INPUT MATERIAL:
- - -
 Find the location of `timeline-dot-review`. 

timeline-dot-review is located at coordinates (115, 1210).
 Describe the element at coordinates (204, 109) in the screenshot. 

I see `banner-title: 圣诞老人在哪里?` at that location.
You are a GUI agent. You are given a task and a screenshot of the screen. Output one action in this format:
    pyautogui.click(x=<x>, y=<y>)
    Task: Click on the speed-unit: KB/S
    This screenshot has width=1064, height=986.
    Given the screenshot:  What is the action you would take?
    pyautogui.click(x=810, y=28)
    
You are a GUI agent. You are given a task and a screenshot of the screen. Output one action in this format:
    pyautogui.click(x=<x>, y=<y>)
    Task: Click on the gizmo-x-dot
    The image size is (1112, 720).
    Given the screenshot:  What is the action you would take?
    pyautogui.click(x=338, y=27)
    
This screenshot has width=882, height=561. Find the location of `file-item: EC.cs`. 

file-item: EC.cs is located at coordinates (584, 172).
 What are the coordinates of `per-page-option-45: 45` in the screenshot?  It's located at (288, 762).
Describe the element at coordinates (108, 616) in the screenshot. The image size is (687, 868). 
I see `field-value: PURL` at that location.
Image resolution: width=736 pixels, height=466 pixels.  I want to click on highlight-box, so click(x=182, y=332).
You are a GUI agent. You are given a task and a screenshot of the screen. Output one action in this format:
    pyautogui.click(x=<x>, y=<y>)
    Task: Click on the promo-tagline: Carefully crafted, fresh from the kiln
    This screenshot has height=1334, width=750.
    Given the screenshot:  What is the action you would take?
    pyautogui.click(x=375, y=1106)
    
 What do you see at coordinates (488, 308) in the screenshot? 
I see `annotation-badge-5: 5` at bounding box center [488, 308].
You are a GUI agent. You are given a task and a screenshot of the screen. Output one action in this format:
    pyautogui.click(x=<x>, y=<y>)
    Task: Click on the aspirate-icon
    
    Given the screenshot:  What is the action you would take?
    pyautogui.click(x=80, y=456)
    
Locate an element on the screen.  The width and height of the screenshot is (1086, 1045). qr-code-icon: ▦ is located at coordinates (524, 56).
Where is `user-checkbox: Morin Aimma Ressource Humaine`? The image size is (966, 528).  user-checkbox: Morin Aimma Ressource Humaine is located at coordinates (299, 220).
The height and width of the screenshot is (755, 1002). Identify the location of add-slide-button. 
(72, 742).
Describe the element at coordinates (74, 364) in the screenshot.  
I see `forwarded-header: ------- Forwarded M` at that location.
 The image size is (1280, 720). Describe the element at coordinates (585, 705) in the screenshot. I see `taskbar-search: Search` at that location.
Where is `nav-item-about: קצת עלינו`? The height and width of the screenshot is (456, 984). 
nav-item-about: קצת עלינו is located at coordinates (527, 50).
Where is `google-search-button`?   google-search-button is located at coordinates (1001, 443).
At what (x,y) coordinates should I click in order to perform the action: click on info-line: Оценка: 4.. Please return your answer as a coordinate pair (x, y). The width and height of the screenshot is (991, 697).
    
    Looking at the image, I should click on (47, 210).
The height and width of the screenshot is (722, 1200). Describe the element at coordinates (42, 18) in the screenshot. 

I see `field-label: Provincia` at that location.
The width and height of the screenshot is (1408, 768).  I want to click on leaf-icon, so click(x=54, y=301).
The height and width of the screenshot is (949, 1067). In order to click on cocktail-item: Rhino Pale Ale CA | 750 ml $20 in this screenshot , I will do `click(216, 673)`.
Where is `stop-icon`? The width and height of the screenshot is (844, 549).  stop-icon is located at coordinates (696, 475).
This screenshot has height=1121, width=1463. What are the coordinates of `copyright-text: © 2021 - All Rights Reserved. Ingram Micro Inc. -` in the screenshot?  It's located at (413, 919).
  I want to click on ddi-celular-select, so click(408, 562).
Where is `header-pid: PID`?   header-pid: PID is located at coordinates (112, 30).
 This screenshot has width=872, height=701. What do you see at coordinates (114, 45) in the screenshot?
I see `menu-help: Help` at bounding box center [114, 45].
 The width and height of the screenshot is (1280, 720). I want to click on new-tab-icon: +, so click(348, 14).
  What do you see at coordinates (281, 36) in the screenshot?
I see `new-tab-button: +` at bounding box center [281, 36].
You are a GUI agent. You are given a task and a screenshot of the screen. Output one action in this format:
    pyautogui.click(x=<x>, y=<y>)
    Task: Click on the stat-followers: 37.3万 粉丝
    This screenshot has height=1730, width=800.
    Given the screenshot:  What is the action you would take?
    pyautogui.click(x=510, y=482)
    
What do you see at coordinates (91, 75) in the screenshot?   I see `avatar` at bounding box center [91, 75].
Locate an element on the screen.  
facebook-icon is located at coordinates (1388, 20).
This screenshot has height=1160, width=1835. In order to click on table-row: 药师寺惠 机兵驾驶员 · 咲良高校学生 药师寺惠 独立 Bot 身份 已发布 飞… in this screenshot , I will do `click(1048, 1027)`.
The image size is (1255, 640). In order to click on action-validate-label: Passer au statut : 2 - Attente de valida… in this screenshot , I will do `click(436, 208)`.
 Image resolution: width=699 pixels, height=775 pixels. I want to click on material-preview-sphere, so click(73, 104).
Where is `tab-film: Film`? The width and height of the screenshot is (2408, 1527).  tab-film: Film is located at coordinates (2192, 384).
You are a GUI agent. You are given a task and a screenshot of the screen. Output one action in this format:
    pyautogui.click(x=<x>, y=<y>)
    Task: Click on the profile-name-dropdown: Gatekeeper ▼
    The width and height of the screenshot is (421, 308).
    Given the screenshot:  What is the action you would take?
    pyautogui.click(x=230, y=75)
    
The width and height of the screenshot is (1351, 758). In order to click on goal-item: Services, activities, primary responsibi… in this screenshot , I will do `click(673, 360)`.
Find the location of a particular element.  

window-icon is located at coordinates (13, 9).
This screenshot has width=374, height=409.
- - -
WHAT YOU WILL DO: Extract every line in the records above that contains the word "Find", matching case exactly.

TASK OUTPUT:
 Find the location of `timeline-dot-review`. 
This screenshot has width=882, height=561. Find the location of `file-item: EC.cs`. 
Find the location of a particular element.  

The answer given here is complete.